**AVAILABLE RECORDS:**

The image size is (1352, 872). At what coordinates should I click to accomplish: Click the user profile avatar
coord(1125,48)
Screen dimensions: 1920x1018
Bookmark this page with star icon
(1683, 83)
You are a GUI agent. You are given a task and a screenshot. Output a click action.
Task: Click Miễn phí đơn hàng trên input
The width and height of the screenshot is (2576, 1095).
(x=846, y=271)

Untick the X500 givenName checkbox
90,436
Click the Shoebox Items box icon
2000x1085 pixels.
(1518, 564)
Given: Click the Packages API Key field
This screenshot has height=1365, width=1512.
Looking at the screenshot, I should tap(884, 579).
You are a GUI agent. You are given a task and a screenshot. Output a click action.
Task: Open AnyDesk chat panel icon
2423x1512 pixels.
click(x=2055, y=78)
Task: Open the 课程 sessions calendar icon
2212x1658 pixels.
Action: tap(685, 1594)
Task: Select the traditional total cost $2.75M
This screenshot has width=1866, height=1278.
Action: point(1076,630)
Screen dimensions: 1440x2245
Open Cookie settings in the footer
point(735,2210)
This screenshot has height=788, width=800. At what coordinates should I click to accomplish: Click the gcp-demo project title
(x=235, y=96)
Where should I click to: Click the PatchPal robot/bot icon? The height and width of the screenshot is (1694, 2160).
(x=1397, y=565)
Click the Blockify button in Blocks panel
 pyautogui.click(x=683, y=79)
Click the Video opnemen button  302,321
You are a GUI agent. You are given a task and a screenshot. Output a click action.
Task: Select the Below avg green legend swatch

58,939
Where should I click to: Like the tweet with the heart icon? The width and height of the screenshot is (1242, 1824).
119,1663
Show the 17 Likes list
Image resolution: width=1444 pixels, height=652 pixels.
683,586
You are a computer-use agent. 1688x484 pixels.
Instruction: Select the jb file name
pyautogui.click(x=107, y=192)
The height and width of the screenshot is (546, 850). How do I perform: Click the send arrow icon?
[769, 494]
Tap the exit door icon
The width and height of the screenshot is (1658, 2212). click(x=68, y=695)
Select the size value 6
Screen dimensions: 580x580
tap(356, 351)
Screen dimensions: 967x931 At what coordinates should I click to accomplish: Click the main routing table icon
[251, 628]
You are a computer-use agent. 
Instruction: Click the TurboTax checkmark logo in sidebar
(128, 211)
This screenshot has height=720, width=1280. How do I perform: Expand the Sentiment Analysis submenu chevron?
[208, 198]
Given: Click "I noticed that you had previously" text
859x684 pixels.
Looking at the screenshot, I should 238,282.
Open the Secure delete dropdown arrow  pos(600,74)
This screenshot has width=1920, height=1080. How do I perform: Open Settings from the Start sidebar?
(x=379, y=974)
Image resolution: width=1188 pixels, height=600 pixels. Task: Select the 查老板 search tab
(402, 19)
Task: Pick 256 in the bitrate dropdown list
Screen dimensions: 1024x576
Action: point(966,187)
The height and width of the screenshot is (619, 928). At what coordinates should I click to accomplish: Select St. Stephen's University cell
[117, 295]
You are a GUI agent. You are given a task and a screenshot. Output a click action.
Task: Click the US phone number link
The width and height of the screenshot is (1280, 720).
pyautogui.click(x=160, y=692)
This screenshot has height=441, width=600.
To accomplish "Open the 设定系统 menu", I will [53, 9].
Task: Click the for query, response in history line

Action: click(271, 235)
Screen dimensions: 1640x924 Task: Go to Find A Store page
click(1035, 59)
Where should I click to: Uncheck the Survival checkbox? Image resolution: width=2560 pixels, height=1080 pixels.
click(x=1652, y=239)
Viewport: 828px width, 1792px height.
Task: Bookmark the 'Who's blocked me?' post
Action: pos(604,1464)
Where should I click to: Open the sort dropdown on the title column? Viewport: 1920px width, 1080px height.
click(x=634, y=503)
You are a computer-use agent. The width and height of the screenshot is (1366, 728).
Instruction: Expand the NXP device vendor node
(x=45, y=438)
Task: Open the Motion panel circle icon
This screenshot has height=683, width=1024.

**TASK:** Starting at the line that contains "Task: Open the Motion panel circle icon" and continuing through the end of the records, reproduce those lines with "Motion panel" changed to "Timeline panel" and all else unchanged.

**TASK OUTPUT:**
Task: Open the Timeline panel circle icon
This screenshot has height=683, width=1024.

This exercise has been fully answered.